Does anyone else see new lipstick on an old pig? That’s how the buzz around generative artificial intelligence (GenAI) seems when it is being applied to solve legacy challenges without addressing the causes. Yet, some, like TechM, are quietly and diligently developing GenAI-enabled minimum viable products (MVP). TechM’s Generative AI Studio is part of its amplifAI offerings suite for life-sciences-specific challenges that could help clients explore new ways to use GenAI to solve their problems and create solutions.
Life sciences like pharma, medtech, and contract research organizations are under increased pressure to optimize their costs as price negotiation ramps up, accelerate drug development, and go to market to meet consumer expectations—all this, and yet remain compliant with regulations. So, there is an intrinsic desire to explore using GenAI to address the headwinds. The life sciences have generally been ahead of the market when it comes to adopting new technologies (see Exhibit 1), giving TechM the impetus to drive forward with its amplifAI suite.
Sample: HFS OneOffice Pulse Study, H1 2021; 800 respondents from Global 2000 enterprises
Source: HFS Research, 2023
TechM is partnering with life science enterprises to develop proofs of concept to promote minimum viable products. The MVPs are TechM’s candidates to help clients scale new GenAI project investments. While it is too early to advertise real outcomes, TechM is being deliberate about what “good” looks like at this stage of GenAI experimentation. An early example of a GenAI experiment-as-a-service implementation explores using GenAI to help manage the pharmacovigilance (PV) process.
Life sciences enterprises have incorporated several processes to comply with various regulatory requirements. A prime example is the many activities to address PV. While there has been technology enablement to digitize and automate various PV activities, many remain manual and cumbersome. Enabling GenAI to summarize adverse event reports to improve signal detection and safety writing services can significantly improve efficiency and regulatory compliance.
There are many possibilities to apply GenAI throughout life sciences, but not all make sense. In the PV example and others, TechM uses its Generative AI Studio, an experimentation studio agnostic of the many large language models (LLM). It has incorporated six content modalities, including images, documents, video, and data. The studio supports both open-source and proprietary models. It is also cloud agnostic, making the studio very flexible given the level of experimentation occurring. It has 50+ in-built capabilities for clients to experiment with across 10+ model families.

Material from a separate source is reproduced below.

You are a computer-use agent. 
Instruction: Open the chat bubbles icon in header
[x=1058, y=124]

Apart from experimentation, the studio acts as a test workbench, and it helps create a prompt repository for enterprises. It also serves as an ideation tool, providing a prescriptive architecture for creating enterprise AI solutions.
The GenAI toolset can provide critical go/no-go decisions for TechM and its clients, helping assess whether GenAI is a viable and appropriate tool.

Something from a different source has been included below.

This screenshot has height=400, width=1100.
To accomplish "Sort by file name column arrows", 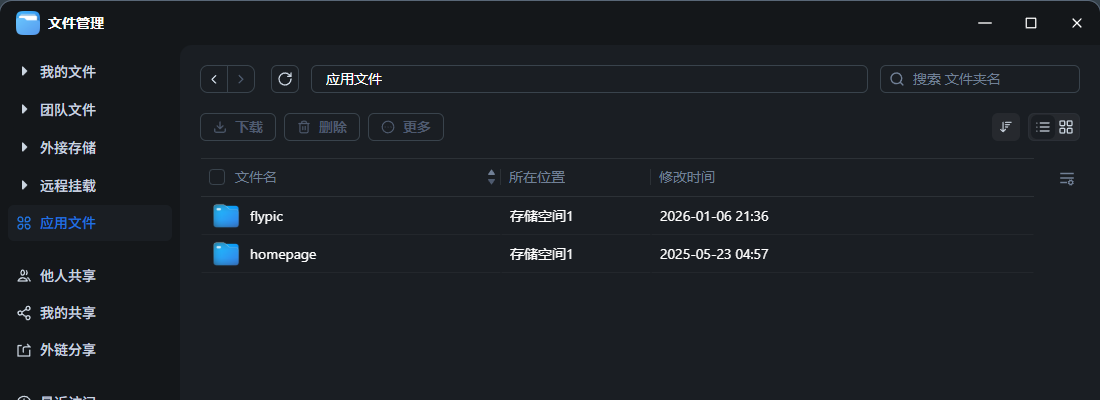I will [x=491, y=177].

Life sciences leaders may have a generational opportunity to reimagine their drug discovery protocols, reconfigure their supply chains, and potentially get closer to their consumers by enabling GenAI. While GenAI is not the answer to all questions, it certainly opens the ability to enable business processes with increased intelligence and automation that may not have been possible in the past. So, when the buzz of GenAI subsides, it is definitely still prudent to keep exploring the possibilities.